▶ [Goal of the exercise]: Every line of the material below should be copied exactly.

Record extracts: Begin

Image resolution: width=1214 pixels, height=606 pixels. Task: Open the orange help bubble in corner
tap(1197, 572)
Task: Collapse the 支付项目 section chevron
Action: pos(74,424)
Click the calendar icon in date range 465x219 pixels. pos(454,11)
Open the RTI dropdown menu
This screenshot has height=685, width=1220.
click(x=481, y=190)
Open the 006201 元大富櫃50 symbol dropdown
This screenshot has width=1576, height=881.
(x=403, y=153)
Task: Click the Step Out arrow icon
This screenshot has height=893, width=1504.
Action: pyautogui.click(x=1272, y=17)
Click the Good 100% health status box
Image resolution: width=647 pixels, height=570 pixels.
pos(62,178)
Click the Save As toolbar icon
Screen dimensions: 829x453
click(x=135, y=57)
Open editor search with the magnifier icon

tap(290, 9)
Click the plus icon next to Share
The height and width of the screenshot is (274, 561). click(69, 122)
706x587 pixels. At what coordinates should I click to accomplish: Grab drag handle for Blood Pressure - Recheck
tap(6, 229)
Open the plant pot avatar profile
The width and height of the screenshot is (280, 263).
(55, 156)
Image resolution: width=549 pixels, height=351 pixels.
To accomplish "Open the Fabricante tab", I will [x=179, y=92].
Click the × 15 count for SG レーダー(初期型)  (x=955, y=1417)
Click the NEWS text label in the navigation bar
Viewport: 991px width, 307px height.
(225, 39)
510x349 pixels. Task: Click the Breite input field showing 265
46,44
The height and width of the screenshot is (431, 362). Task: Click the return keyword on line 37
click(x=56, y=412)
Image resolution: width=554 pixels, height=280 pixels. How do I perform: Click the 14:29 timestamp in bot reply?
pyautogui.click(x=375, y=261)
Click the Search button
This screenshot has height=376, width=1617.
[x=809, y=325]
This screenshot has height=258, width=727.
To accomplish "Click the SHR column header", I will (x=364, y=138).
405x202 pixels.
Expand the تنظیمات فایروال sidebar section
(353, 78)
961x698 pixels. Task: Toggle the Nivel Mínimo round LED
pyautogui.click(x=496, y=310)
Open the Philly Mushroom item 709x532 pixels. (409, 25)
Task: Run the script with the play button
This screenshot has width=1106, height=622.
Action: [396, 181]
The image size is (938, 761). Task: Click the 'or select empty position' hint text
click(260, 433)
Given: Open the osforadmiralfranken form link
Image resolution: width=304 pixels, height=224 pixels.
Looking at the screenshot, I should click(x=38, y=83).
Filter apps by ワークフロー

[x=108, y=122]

Record extracts: End

▶ [Response box]:
Image resolution: width=1214 pixels, height=606 pixels. Task: Open the orange help bubble in corner
tap(1197, 572)
Task: Collapse the 支付项目 section chevron
Action: pos(74,424)
Click the calendar icon in date range 465x219 pixels. pos(454,11)
Open the RTI dropdown menu
This screenshot has height=685, width=1220.
click(x=481, y=190)
Open the 006201 元大富櫃50 symbol dropdown
This screenshot has width=1576, height=881.
(x=403, y=153)
Task: Click the Step Out arrow icon
This screenshot has height=893, width=1504.
Action: pyautogui.click(x=1272, y=17)
Click the Good 100% health status box
Image resolution: width=647 pixels, height=570 pixels.
pos(62,178)
Click the Save As toolbar icon
Screen dimensions: 829x453
click(x=135, y=57)
Open editor search with the magnifier icon

tap(290, 9)
Click the plus icon next to Share
The height and width of the screenshot is (274, 561). click(69, 122)
706x587 pixels. At what coordinates should I click to accomplish: Grab drag handle for Blood Pressure - Recheck
tap(6, 229)
Open the plant pot avatar profile
The width and height of the screenshot is (280, 263).
(55, 156)
Image resolution: width=549 pixels, height=351 pixels.
To accomplish "Open the Fabricante tab", I will [x=179, y=92].
Click the × 15 count for SG レーダー(初期型)  (x=955, y=1417)
Click the NEWS text label in the navigation bar
Viewport: 991px width, 307px height.
(225, 39)
510x349 pixels. Task: Click the Breite input field showing 265
46,44
The height and width of the screenshot is (431, 362). Task: Click the return keyword on line 37
click(x=56, y=412)
Image resolution: width=554 pixels, height=280 pixels. How do I perform: Click the 14:29 timestamp in bot reply?
pyautogui.click(x=375, y=261)
Click the Search button
This screenshot has height=376, width=1617.
[x=809, y=325]
This screenshot has height=258, width=727.
To accomplish "Click the SHR column header", I will (x=364, y=138).
405x202 pixels.
Expand the تنظیمات فایروال sidebar section
(353, 78)
961x698 pixels. Task: Toggle the Nivel Mínimo round LED
pyautogui.click(x=496, y=310)
Open the Philly Mushroom item 709x532 pixels. (409, 25)
Task: Run the script with the play button
This screenshot has width=1106, height=622.
Action: [396, 181]
The image size is (938, 761). Task: Click the 'or select empty position' hint text
click(260, 433)
Given: Open the osforadmiralfranken form link
Image resolution: width=304 pixels, height=224 pixels.
Looking at the screenshot, I should click(x=38, y=83).
Filter apps by ワークフロー

[x=108, y=122]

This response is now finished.